- **Data excerpts**
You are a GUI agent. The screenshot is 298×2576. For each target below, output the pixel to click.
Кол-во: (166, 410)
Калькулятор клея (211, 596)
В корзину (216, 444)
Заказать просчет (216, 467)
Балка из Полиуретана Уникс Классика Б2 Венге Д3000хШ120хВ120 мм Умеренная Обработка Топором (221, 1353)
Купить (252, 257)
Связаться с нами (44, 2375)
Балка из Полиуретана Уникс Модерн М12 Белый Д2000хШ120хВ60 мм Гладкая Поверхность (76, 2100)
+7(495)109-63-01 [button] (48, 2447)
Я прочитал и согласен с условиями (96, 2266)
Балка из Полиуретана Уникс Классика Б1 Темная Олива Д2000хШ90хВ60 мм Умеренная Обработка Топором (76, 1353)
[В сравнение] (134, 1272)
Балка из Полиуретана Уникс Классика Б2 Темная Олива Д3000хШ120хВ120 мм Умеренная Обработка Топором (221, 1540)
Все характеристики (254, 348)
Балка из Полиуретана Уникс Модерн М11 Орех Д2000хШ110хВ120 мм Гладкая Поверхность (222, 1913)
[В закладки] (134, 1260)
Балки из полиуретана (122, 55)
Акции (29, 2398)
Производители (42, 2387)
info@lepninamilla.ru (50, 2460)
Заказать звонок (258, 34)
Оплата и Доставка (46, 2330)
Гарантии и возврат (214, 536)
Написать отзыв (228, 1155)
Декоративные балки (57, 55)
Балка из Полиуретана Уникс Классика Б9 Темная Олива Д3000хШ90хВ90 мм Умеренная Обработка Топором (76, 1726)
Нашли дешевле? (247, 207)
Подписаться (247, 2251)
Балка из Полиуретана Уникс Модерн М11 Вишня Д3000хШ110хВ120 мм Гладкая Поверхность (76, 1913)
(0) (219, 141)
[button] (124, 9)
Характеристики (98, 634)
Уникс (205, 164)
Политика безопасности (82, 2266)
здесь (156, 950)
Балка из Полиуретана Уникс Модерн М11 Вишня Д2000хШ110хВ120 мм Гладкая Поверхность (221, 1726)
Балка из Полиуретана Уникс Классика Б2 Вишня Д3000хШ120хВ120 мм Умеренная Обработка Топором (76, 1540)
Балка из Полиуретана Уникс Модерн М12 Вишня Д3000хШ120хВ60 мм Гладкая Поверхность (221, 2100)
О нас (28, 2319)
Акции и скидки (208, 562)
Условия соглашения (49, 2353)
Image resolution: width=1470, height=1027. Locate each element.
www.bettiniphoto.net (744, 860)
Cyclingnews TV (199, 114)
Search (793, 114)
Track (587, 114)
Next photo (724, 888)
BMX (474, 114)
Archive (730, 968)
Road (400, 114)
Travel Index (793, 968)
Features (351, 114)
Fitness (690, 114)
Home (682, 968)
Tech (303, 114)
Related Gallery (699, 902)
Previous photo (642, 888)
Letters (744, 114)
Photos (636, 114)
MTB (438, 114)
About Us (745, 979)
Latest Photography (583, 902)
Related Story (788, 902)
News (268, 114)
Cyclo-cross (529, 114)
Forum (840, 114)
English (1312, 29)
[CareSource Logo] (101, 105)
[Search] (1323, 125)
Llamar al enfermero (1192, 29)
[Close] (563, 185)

- **Goal of the exercise**
There is a line above that contains "Next photo (724, 888)". Copy it and all later lines through the last, exactly, and leave out the rest.

- **Output for this exercise**
Next photo (724, 888)
BMX (474, 114)
Archive (730, 968)
Road (400, 114)
Travel Index (793, 968)
Features (351, 114)
Fitness (690, 114)
Home (682, 968)
Tech (303, 114)
Related Gallery (699, 902)
Previous photo (642, 888)
Letters (744, 114)
Photos (636, 114)
MTB (438, 114)
About Us (745, 979)
Latest Photography (583, 902)
Related Story (788, 902)
News (268, 114)
Cyclo-cross (529, 114)
Forum (840, 114)
English (1312, 29)
[CareSource Logo] (101, 105)
[Search] (1323, 125)
Llamar al enfermero (1192, 29)
[Close] (563, 185)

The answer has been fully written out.